Setelah Isabel dan kakaknya pergi, Sastra berjalan ke parkiran guru kemudian mengambil sepeda listrikya. Seperti hari hari biasanya Sastra pulang melewati jalan yang sama, bedanya kali ini lebih awal. Sudah beberapa hari sejak ibu tirinya menjenguk saudarnya yang sakit. Seharusnya dalam beberapa hari ini ibu tirinya akan pulang.
Saat Sastra sampai di depan rumahnya dia bertemu dengan ayahnya yang sedang berada di kebun. Pintu pagar juga sudah terbuka dengan mobil yang terparkir di garasi. Sastra tinggal masuk lalu parkir di samping mobil itu tanpa perlu membuka pagar.

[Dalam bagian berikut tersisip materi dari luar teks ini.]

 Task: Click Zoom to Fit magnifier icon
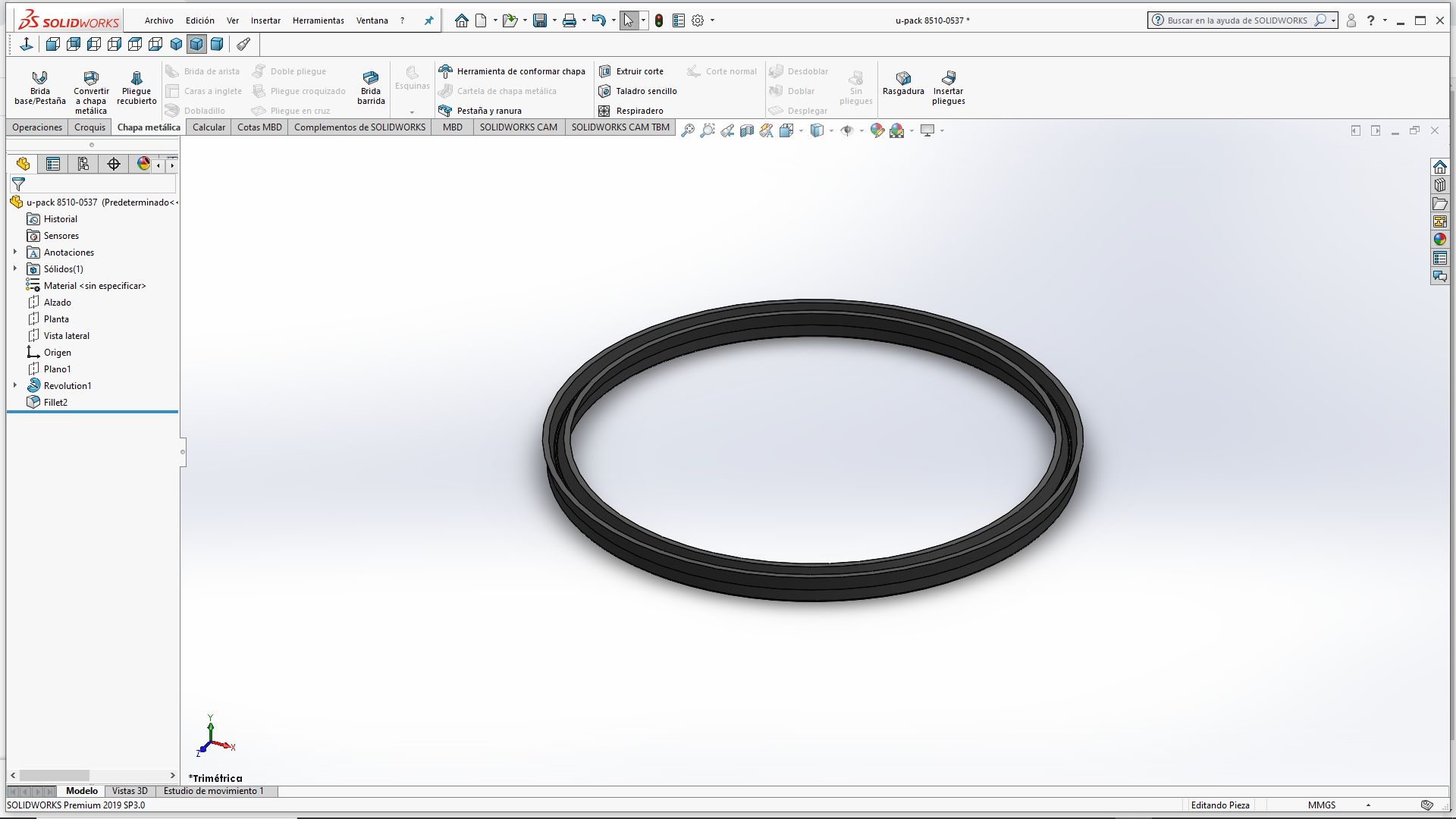click(688, 130)
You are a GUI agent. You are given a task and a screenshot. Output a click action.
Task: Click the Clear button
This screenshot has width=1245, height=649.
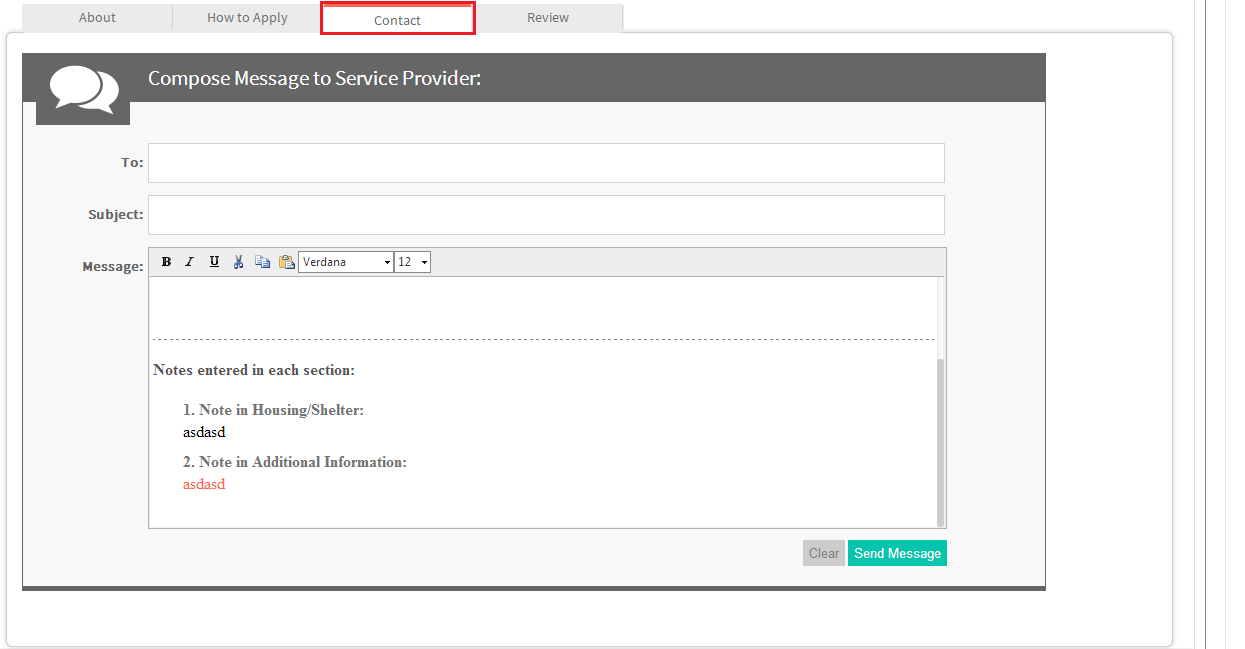[x=824, y=553]
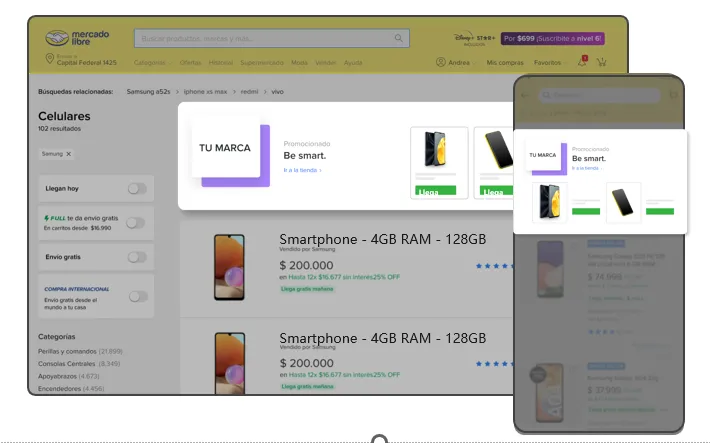Click the Andrea user profile icon
This screenshot has height=443, width=710.
pos(441,62)
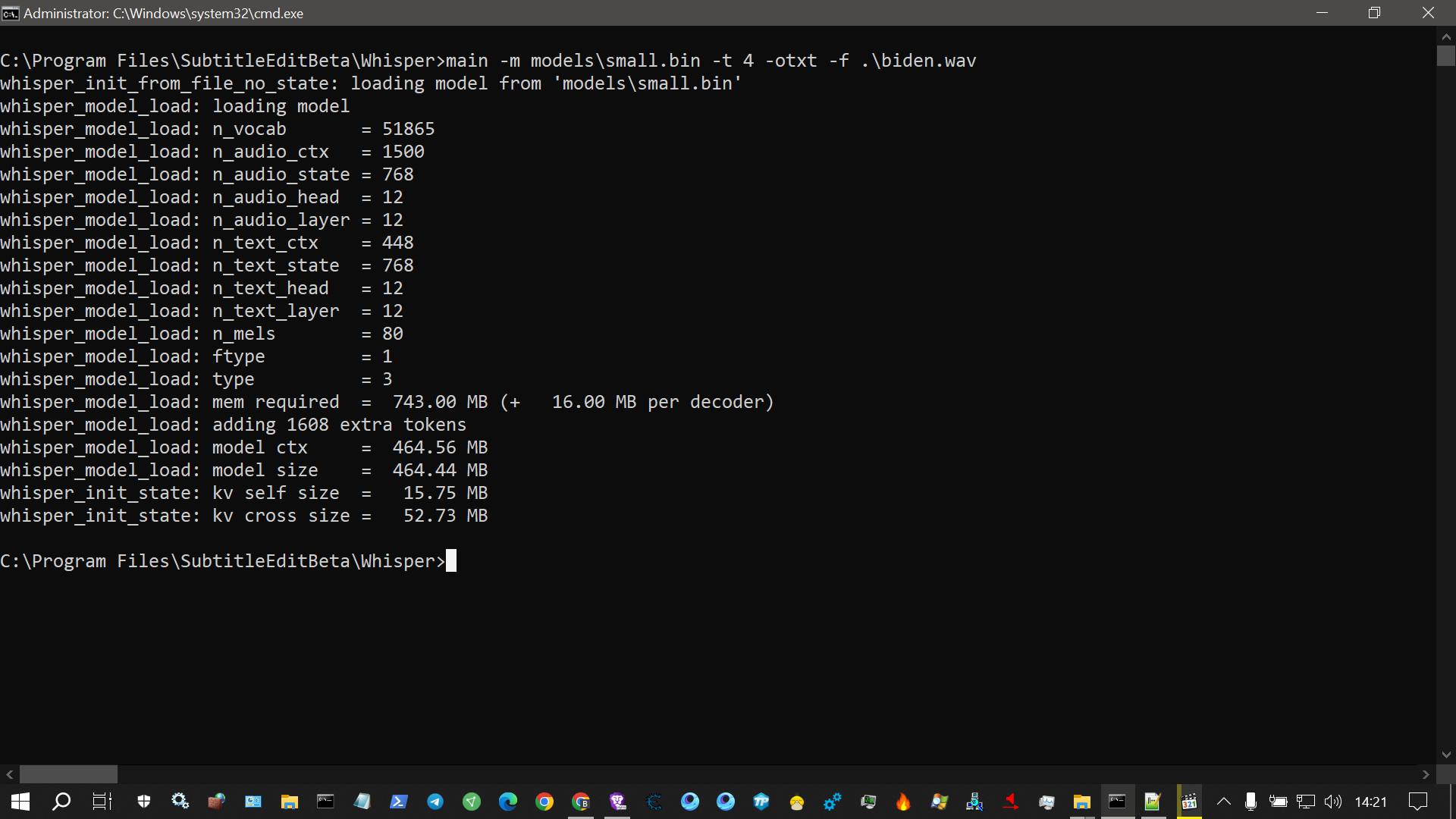The image size is (1456, 819).
Task: Open Google Chrome from the taskbar
Action: [544, 802]
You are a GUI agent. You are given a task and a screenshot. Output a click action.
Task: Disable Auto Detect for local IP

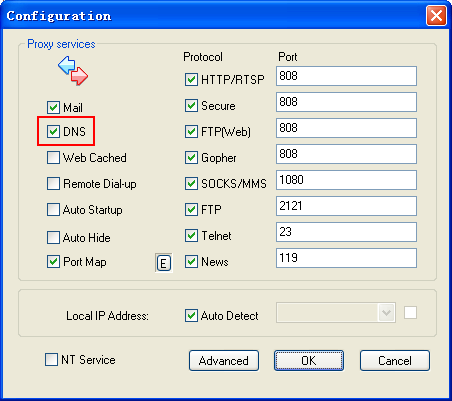191,315
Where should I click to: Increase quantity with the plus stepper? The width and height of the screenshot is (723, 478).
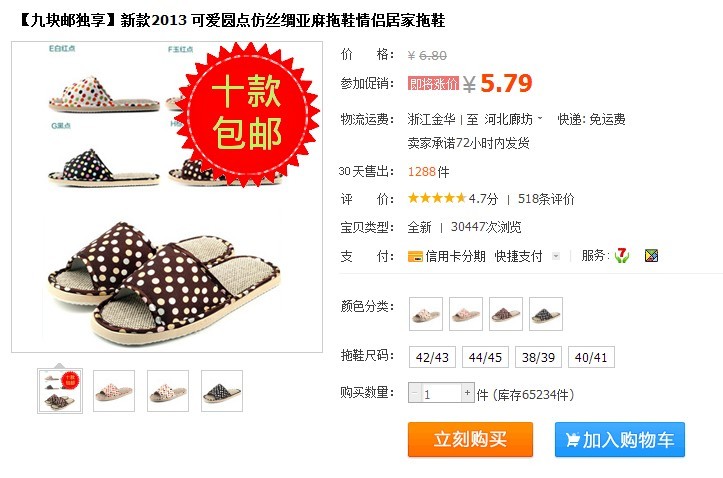click(x=468, y=393)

Saat Sastra turun dari sepedanya Novel memanggilnya, "Sastra, sini!" Mendengar itu Sastra menghampiri ayahnya yang sedang jongkok di taman. Dia memegangi gunting rumput yang cukup besar serta sekop yang tergeletak di tanah. Sambil mengusap keringatnya, Novel berkata, "Hei boy, ambilkan aku pupuk di lantai 2 di gudang, 1 karung aja. Jangan lupa ganti baju dulu habis ini gantian kamu yang ngerjakan sisanya."
Hah, kenapa aku yang disuruh motong rumputnya dan ngasih pupuk? Aku baru pulang dan aku cape lagi. Aku gak bisa, gak bisa ini harus kutolak.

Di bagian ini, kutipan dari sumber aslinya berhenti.